Лион как раз открывал портсигар; крупные руки его не дрогнули, не приостановились, он спокойно достал сигарету.
— Ты прекрасно знаешь, что не говорила, — сказал он.
— Значит, теперь говорю.
— Давно ты это решила?
— Пять дней назад. Надеюсь уехать в конце этой недели. Чем скорей, тем лучше.
— Понятно.
— Это все, что ты можешь мне сказать?
— Что ж тут еще говорить? Ну, разумеется, я желаю тебе счастья и удачи, как бы ты ни поступала, — произнес он уж до того невозмутимо, что Джастина поморщилась.
— Ладно, и на том спасибо, — беспечно отозвалась она. — А разве ты не рад, что я больше не буду въедаться тебе в печенки?
— Ты вовсе не въедаешься мне в печенки, — был ответ. Джастина оставила в покое Наташу, взяла кочергу и принялась свирепо ворошить перегоревшие поленья в камине; они с шорохом рухнули кучкой легких раскаленных угольев, мгновенным фейерверком взметнулись искры — и жар, пышущий от камина, разом спал.
— Наверно, в нас живет демон разрушения, всегда хочется переворошить огонь. Это лишь ускоряет конец. Но какой красивый конец, правда, Ливень?
Но Лиона, видно, не занимало, что происходит с огнем, когда его переворошат, он только спросил:
— Так, значит, уже в конце недели? Ты времени даром не теряешь.
— К чему откладывать?
— А как же сцена?
— Меня уже тошнит от сцены. Да мне там после леди Макбет и делать нечего.
— Ох, довольно ребячиться, Джастина! Когда ты несешь такой вздор, я готов тебя поколотить. Сказала бы просто, что театр больше тебя не привлекает и ты соскучилась по дому.
— Хорошо, хорошо, хорошо!!! Считай как тебе угодно, черт подери! Просто я легкомысленна, как всегда. Извини за резкость! — Она вскочила. — Где мои туфли, черт бы их побрал? Куда девалось мое пальто?
Появился Фриц, подал туфли и пальто и отвез ее домой. Лион извинился, что не может сам ее проводить, у него еще много дел, но потом долго сидел с Наташей на коленях у разведенного заново огня и, судя по его лицу, поглощен был чем угодно, только не делами.
— Что ж, — сказала Мэгги матери, — надеюсь, мы поступили правильно.
Фиа, щурясь, посмотрела на нее и кивнула.
— Да, я уверена. С Джастиной беда в том, что она просто не способна сама принять такое решение, поэтому у нас не осталось выбора. Приходится решать за нее.
— Не слишком приятно разыгрывать роль Господа Бога. Я-то, думается, знаю, чего ей на самом деле надо, но даже если б я могла сказать ей это напрямик, она бы все равно увильнула от ответа.
— Гордость в крови у всех Клири, — слабо улыбнулась Фиа. — Вдруг вылезает в тех, от кого ничего такого и не ждешь.
— Брось, тут не одни Клири! Я всегда подозревала, что тут есть кое-что и от Армстронгов. Но Фиа покачала головой.
— Нет. Почему бы я ни сделала то, что сделала, гордость тут была ни при чем. В старости тоже есть смысл, Мэгги.
Она дает нам перед смертью передышку, чтобы мы успели сообразить, почему жили так, а не иначе.
— Если мы сперва не впадем в детство и не перестанем вообще что-либо соображать, — сухо заметила Мэгги. — Тебе это, правда, не грозит. И мне, надеюсь, тоже.

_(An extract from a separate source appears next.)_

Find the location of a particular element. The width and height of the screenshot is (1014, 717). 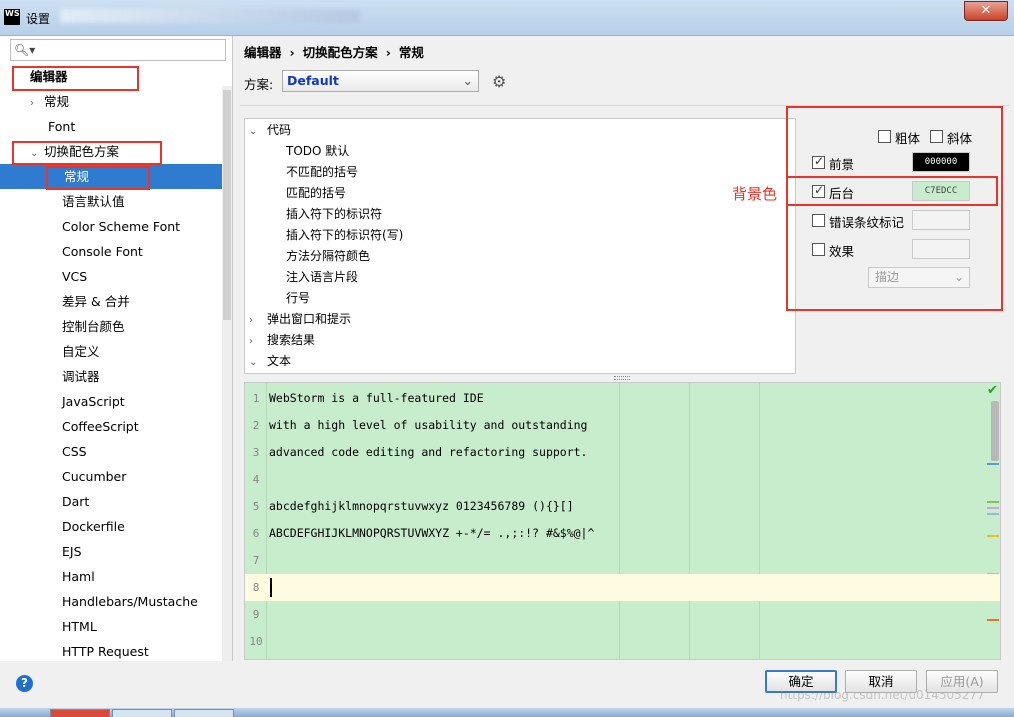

— Может быть, старческое слабоумие дается как милость тем, кто не в силах посмотреть в лицо своему прошлому. А тебе покуда рано ручаться, что ты не впадешь в детство. Подожди еще годиков двадцать, тогда видно будет.

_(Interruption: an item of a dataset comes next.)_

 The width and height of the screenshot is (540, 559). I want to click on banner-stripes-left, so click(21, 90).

— Еще двадцать лет! — с испугом повторила Мэгги. — Так страшно долго!
— Ну, это ведь было в твоей воле — сделать эти двадцать лет не столь одинокими, правда? — заметила Фиа, не отрываясь от вязанья.
— Да. Только овчинка выделки не стоила, мама. Правда? — сказала Мэгги с едва уловимой ноткой сомнения в голосе, постукивая головкой старинной вязальной спицы по письму Джастины. — Довольно я трепыхалась в нерешительности. С тех самых пор, как приезжал Лион, все тянула, надеялась, — может, и не придется ничего делать, может, все решится без меня. Но он был прав. В конце концов это легло на меня.
— Ну, согласись, без меня тоже не обошлось, — возразила уязвленная Фиа. — Конечно, после того, как ты немножко обуздала свою гордость и рассказала мне, что происходит.
— Да, ты мне помогла, — мягко сказала Мэгги. Тикали старинные часы; все так же проворно мелькали в двух парах рук черепаховые вязальные спицы.